HP 9304M, 9308M 2.2 Architecture, 2.2.3 Shared Memory, 2.2.2 Packet Processor, 2.2.1 Hardware Architecture Summary

HP ProCurve Routing Switch 9308M / 9304M Reviewer’s Guide

2.2 Architecture

2.2.1 Hardware Architecture Summary

The HP ProCurve Routing Switch 9304M has 4 identical slots, while the HP ProCurve Routing Switch 9308M has eight. Any of the modules can be put in any of the slots. The only rule is that there must be one, and only one, card with the management function installed in the chassis. While there are managed versions of each of the different modules available (except for the 100Base-FX module), it is best to have management on a Gigabit card as there is no loss of actual ports. The managed version of the 10/100 card, on the other hand, has only 16 ports on it compared to the 24 ports on the unmanaged card.

Each of the modules, which is based on a shared memory structure, is interconnected through a backplane using a crosspoint matrix interconnect. The crosspoint matrix in the HP ProCurve Routing Switch 9308M is twice as large as the HP ProCurve Routing Switch 9304M to handle up to double the number of packets expected from the eight slots versus the four slots in the 9304M.

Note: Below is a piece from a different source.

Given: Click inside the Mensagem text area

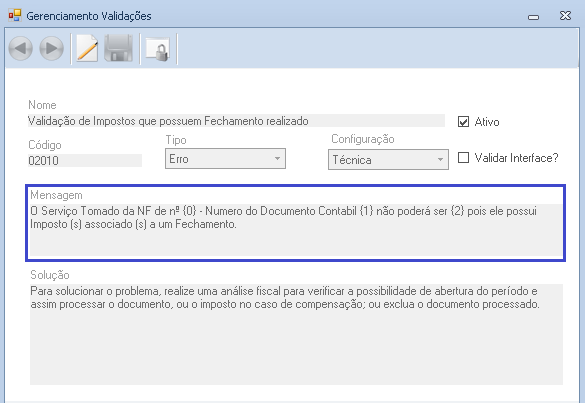Looking at the screenshot, I should [295, 230].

The HP ProCurve Routing Switch 9304M has two slots for the load-sharing power supplies. One supply ships with the 9304M and can power a fully loaded chassis. The HP ProCurve Routing Switch 9308M has four power supply slots available; a minimum of two supplies (supplied) are needed to run a fully loaded chassis. A third and/or fourth power supply can be installed for redundancy and longer expected overall power supply life.

Overall, the hardware is designed to provide a non-blocking architecture, so that the HP ProCurve routing switches can easily sit in the middle of a medium-to-large enterprise campus providing the traffic-forwarding performance needed.

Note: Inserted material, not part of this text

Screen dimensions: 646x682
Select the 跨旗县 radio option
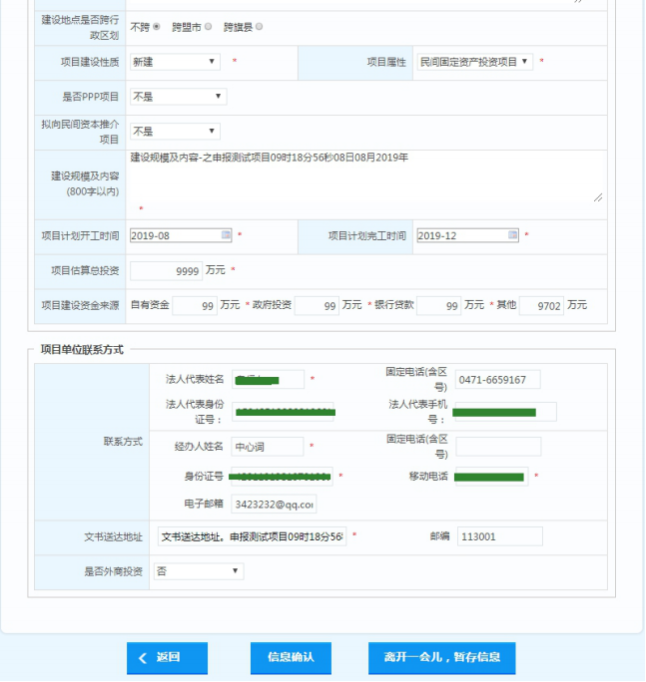pos(259,27)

The HP ProCurve routing switches allow 64,000 MAC addresses. Boot time from a cold start is <10 seconds.

2.2.2 Packet Processor

Each port on a module has a packet processor associated with it. The packet processor is responsible for reading into the packet headers so that forwarding decisions can be made based on the Layer 2, Layer 3, Layer 4 and filtering requirements. The packet processor then generates a forwarding identifier (FID) that defines destination port, port mirroring requirements, packet type, VLAN affiliation, prioritization and other parameters. If processor based functions are needed, such as AppleTalk routing, that is also determined. The packet processor also modifies the bits in the packet as required for routing, such as time-to-live (TTL), MAC addresses and checksums. If Layer 4 information is to be processed, that is also determined at this point, with the FID modified as necessary.

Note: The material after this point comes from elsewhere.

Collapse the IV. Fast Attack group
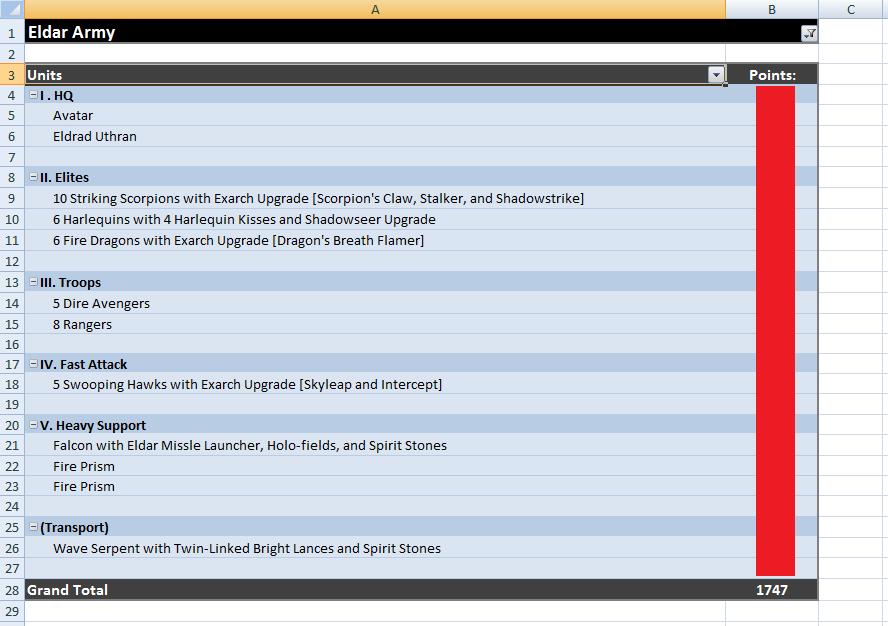 tap(33, 365)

Once the FID has been determined for a packet, it is stored in a cache area that is managed by the management board. Actual movement of the packet through the routing switch data pathways is specified by the FID, resulting in the packet making it’s way to the proper output port(s) of the routing switch.

2.2.3 Shared Memory

Modules are based on a shared memory architecture. Packets are buffered on the module in this shared memory area. The pipeline to/from the packet processors to the shared memory has a 64 Gbps throughput. The actual data rate through this switch fabric is 32 Gbps, since in shared memory designs the packet has to travel the fabric twice, once inbound and once outbound. The 32 Gbps is ample, as the maximum data rate the shared memory will see is 16 Gbps, 8 Gbps from the ports, and 8 Gbps from the backplane. The packet is managed in shared memory through a shared memory identifier (SMID).

This shared memory area size on the module is 2 to 8 MB, depending on the module type.